Extracto de la página:
Leibniz (1646-1716) bosquejó una teoría del derecho natural en una obra juvenil sobre el “Método de la jurisprudencia” (Methodus nova discendae docendaeque iurisprudentiae, 1667) y en su “Código diplomático” (De códice iuris gentium diplomático monitores, 1699). Refutó varios puntos de la doctrina de Grocio y de la de Puffendorf, especialmente en cuanto éstos sostuvieron que el derecho natural no provenía de ningún poder, es decir, ni de Dios ni de los hombres, sino que estaba en la naturaleza de las cosas. Para Leibniz, “el principio del derecho no se halla en la voluntad de Dios, sino en su inteligencia; no en su poder, sino en su sabiduría”. El derecho natural no era propiamente involuntario como una fuerza ciega de la naturaleza; era voluntario, al menos desde el punto de vista teológico y trascendental, pero no tenía sanción efectiva. La justicia era “benevolentia, caritas sapientis”  (la benevolencia y caridad sabias). Con tales fundamentos, llegó Leibniz  sentar una definición: “El derecho natural, decía, es un poder moral, y la obligación una necesidad moral”. El inconveniente de esta doctrina estriba en que, siendo Leibniz más filósofo que jurisconsulto, distinguía de una manera demasiado sutil, es decir, no distinguía bien el derecho natural de la moral. No adelantó, en este punto, de la doctrina de Puffendorf, ni menos de la Tomasio.
Juan Cristián Wolff (1679-1754), en su obra sobre las “Instituciones de derecho natural y de gentes” (Institutiones iures naturae et gentium, 1740), se ocupó en sistematizar la ciencia del derecho natural, de acuerdo con las ideas de Puffendorf y de Leibniz. Aunque falto de originalidad y de profundidad, su ensayo representó un esfuerzo útil y apreciable. Expuso toda una lista de derechos innatos, que puede considerarse como un antecedente de la célebre Declaración de los derechos del hombre (1789) hecha en la Revolución francesa. Pero conviene advertir que las fuentes más inmediatas de esta Declaración parecen ser otras declaraciones semejantes de las constituciones norteamericanas.
El concepto trascendental de las escuelas de derecho natural de los siglos XVII y XVIII, sostenido por Grocio, Puffendorf, Tomasio, Leibniz y Wolff, era eminentemente especulativo. Para estos autores, así como para sus numerosos discípulos, el derecho natural, ya derivara de la naturaleza de las cosas, ya de la sabiduría de Dios, era innato e inmutable. Históricamente se comprende que esta doctrina ético-social tenía por principal fin el de fijar las bases del derecho, para ponerlo a salvo de las arbitrariedades del poder político y aun de la doctrina eclesiástica. Se quería, pues, que la libertad humana hallara en él un baluarte inexpugnable. Desde el punto de vista de la realidad, se cimentaba en la existencia subjetiva de un criterio ético más o menos uniforme en todos los hombres de una misma civilización y época.

Una serie de registros

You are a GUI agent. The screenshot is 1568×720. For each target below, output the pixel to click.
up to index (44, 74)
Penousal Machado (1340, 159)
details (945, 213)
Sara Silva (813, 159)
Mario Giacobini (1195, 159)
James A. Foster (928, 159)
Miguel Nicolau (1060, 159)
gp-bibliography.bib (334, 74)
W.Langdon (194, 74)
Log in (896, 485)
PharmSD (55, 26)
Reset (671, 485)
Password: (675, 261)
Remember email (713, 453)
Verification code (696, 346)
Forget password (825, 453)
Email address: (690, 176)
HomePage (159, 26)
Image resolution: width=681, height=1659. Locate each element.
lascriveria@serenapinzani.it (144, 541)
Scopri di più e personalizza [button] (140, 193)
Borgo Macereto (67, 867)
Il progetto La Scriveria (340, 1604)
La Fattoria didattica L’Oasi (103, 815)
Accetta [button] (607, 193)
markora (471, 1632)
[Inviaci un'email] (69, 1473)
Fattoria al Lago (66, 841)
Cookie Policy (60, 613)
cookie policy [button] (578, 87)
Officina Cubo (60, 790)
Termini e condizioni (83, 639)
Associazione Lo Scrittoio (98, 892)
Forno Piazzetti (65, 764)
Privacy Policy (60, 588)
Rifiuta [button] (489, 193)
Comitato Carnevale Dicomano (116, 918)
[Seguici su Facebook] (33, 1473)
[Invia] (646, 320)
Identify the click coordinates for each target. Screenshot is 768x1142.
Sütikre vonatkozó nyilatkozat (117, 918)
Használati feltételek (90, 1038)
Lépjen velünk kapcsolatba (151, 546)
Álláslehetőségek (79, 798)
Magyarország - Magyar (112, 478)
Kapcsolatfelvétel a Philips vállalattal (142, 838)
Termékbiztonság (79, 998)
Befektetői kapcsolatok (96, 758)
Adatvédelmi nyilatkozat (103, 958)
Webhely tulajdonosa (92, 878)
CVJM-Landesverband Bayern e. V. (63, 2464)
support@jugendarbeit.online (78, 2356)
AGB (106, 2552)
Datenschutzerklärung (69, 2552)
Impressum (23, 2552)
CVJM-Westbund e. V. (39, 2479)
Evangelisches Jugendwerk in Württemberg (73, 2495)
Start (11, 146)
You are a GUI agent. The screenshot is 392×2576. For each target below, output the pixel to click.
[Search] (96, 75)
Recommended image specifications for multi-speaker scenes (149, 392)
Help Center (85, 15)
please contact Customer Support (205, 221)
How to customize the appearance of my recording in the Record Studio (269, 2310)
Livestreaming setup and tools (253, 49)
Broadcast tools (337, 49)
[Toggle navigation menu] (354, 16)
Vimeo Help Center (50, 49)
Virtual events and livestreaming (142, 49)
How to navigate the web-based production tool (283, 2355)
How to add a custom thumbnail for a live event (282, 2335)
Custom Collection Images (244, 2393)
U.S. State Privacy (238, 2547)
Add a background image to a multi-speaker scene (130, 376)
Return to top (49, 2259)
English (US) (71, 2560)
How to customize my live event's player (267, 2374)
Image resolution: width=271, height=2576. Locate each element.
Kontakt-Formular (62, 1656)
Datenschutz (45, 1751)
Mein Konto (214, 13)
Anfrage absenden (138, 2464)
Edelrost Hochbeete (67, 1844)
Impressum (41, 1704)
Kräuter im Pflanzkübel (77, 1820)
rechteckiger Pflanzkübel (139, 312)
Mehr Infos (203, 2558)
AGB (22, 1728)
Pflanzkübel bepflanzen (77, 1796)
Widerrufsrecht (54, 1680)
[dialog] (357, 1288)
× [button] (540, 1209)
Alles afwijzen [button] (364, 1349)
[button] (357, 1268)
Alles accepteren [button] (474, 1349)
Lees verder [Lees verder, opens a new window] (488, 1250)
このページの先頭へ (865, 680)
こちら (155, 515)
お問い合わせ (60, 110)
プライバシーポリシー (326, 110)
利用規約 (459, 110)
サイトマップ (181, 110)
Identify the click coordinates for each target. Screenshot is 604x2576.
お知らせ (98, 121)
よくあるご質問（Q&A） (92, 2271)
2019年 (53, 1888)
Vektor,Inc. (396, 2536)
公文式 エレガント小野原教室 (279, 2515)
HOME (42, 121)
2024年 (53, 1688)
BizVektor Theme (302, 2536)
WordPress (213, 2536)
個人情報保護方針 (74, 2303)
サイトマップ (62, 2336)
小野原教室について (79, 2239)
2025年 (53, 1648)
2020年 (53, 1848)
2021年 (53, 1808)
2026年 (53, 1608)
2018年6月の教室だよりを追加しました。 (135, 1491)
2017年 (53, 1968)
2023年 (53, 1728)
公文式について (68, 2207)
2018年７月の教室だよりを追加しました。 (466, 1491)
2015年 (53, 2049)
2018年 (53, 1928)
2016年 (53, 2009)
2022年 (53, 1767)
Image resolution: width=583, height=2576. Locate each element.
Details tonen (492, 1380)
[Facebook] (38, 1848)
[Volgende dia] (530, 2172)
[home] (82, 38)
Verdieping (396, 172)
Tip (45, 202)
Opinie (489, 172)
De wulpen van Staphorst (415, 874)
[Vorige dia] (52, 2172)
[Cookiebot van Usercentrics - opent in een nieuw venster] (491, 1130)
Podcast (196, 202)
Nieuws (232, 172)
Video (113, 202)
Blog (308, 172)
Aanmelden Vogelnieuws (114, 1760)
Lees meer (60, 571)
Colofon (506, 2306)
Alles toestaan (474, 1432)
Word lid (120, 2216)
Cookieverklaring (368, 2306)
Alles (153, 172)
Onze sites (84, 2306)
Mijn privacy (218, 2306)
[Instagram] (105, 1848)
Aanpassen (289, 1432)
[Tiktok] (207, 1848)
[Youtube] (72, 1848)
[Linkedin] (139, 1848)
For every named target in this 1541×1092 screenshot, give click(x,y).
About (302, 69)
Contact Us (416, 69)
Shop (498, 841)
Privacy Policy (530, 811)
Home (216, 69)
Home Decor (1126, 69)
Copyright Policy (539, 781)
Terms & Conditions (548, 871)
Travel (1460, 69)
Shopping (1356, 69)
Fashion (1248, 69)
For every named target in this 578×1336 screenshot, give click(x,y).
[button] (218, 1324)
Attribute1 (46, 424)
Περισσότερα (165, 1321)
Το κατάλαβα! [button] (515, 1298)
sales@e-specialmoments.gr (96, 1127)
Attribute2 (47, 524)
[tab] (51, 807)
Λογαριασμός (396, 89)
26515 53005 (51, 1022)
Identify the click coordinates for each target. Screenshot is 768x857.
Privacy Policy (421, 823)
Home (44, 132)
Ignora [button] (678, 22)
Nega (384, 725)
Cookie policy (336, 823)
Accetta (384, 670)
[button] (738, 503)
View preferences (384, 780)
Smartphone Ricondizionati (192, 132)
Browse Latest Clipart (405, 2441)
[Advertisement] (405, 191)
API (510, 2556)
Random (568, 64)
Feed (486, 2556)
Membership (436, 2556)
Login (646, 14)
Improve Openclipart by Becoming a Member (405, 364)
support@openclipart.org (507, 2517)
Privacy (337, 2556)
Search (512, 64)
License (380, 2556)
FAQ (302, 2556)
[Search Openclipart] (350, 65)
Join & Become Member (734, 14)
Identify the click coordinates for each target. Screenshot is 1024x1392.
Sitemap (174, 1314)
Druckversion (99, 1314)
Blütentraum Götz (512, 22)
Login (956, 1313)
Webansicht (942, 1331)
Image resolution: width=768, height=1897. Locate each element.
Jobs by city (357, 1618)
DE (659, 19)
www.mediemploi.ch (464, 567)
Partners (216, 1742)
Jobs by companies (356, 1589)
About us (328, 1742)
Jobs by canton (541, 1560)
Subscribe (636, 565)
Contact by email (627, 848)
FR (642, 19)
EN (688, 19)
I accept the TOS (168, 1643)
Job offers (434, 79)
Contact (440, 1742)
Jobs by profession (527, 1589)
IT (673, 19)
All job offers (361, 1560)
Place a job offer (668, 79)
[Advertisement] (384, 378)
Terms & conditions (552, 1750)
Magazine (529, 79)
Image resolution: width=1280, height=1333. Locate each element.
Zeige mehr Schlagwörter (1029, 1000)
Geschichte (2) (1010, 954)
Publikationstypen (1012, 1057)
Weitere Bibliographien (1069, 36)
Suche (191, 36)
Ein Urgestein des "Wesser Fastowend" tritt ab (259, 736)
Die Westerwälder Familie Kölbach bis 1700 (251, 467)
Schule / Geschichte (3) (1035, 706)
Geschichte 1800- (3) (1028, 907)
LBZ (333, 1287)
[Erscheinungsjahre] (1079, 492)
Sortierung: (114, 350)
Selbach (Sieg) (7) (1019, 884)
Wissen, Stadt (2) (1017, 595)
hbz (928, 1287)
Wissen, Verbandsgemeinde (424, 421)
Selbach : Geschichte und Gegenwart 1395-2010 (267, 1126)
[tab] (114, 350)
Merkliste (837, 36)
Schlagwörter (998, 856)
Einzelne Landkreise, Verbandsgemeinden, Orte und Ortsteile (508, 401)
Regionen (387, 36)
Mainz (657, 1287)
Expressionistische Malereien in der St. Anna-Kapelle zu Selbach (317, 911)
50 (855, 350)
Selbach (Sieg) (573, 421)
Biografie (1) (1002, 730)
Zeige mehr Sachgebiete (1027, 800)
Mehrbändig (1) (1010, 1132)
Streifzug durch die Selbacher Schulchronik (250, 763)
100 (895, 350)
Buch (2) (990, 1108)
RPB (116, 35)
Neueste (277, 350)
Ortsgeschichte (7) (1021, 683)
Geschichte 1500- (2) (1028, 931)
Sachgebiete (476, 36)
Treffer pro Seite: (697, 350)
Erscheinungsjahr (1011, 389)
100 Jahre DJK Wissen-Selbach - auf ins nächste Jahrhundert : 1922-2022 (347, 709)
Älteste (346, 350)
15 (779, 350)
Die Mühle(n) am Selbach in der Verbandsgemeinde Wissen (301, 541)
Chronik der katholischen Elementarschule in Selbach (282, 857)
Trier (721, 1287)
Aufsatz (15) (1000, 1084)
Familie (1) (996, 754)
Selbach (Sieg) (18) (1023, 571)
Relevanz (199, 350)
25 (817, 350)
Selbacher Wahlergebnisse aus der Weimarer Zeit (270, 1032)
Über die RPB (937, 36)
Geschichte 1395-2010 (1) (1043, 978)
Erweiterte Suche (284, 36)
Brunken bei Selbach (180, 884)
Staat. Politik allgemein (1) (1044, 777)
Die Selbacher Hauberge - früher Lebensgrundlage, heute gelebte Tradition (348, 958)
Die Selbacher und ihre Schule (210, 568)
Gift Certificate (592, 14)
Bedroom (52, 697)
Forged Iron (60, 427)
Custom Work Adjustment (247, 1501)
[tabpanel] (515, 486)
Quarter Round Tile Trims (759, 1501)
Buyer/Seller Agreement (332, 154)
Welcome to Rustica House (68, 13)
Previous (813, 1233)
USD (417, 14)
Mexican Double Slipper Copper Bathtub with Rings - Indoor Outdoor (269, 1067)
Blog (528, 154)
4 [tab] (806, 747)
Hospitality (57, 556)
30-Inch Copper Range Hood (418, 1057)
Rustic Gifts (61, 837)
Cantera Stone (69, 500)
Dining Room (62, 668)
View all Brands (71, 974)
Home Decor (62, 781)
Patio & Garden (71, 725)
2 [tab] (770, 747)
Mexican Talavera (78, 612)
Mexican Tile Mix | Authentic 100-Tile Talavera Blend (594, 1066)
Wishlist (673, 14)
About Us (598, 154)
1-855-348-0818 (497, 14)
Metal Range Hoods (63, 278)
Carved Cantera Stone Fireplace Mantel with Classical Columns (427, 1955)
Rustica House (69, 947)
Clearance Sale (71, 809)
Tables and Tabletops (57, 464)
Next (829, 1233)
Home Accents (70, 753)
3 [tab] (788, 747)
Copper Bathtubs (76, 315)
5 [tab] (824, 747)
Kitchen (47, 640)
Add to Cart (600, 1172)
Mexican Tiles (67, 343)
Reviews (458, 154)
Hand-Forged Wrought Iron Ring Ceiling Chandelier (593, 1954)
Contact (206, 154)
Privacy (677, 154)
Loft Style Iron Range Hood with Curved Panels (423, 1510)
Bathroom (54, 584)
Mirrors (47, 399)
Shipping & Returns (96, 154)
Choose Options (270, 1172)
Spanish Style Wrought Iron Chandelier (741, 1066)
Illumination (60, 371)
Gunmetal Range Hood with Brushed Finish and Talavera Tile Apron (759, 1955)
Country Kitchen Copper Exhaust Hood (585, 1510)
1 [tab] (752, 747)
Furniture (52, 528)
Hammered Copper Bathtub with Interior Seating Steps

Objetivos:
a - ¿Puedes reproducir al pie de la letra el pasaje del extracto sobre el derecho natural que va de "El concepto trascendental" a "civilización y época.", ambos inclusive?
b - ¿Puedes expresar como un CSV de dos columnas, consulta y respuesta, el tramo del listado que va desde la línea que contiene "Fattoria al Lago (66, 841)" hasta la que contiene "Magyarország - Magyar (112, 478)", ambas incluidas, con una fila por línea y cada valor en un solo campo entre comillas, sustituyendo los saltos de línea por espacios?

Conjunto de respuestas:
a -
El concepto trascendental de las escuelas de derecho natural de los siglos XVII y XVIII, sostenido por Grocio, Puffendorf, Tomasio, Leibniz y Wolff, era eminentemente especulativo. Para estos autores, así como para sus numerosos discípulos, el derecho natural, ya derivara de la naturaleza de las cosas, ya de la sabiduría de Dios, era innato e inmutable. Históricamente se comprende que esta doctrina ético-social tenía por principal fin el de fijar las bases del derecho, para ponerlo a salvo de las arbitrariedades del poder político y aun de la doctrina eclesiástica. Se quería, pues, que la libertad humana hallara en él un baluarte inexpugnable. Desde el punto de vista de la realidad, se cimentaba en la existencia subjetiva de un criterio ético más o menos uniforme en todos los hombres de una misma civilización y época.

b -
consulta,respuesta
"Fattoria al Lago","(66, 841)"
"Cookie Policy","(60, 613)"
"cookie policy [button]","(578, 87)"
"Officina Cubo","(60, 790)"
"Termini e condizioni","(83, 639)"
"Associazione Lo Scrittoio","(98, 892)"
"Forno Piazzetti","(65, 764)"
"Privacy Policy","(60, 588)"
"Rifiuta [button]","(489, 193)"
"Comitato Carnevale Dicomano","(116, 918)"
"[Seguici su Facebook]","(33, 1473)"
"[Invia]","(646, 320)"
"Identify the click coordinates for each target. Screenshot is 768x1142. Sütikre vonatkozó nyilatkozat","(117, 918)"
"Használati feltételek","(90, 1038)"
"Lépjen velünk kapcsolatba","(151, 546)"
"Álláslehetőségek","(79, 798)"
"Magyarország - Magyar","(112, 478)"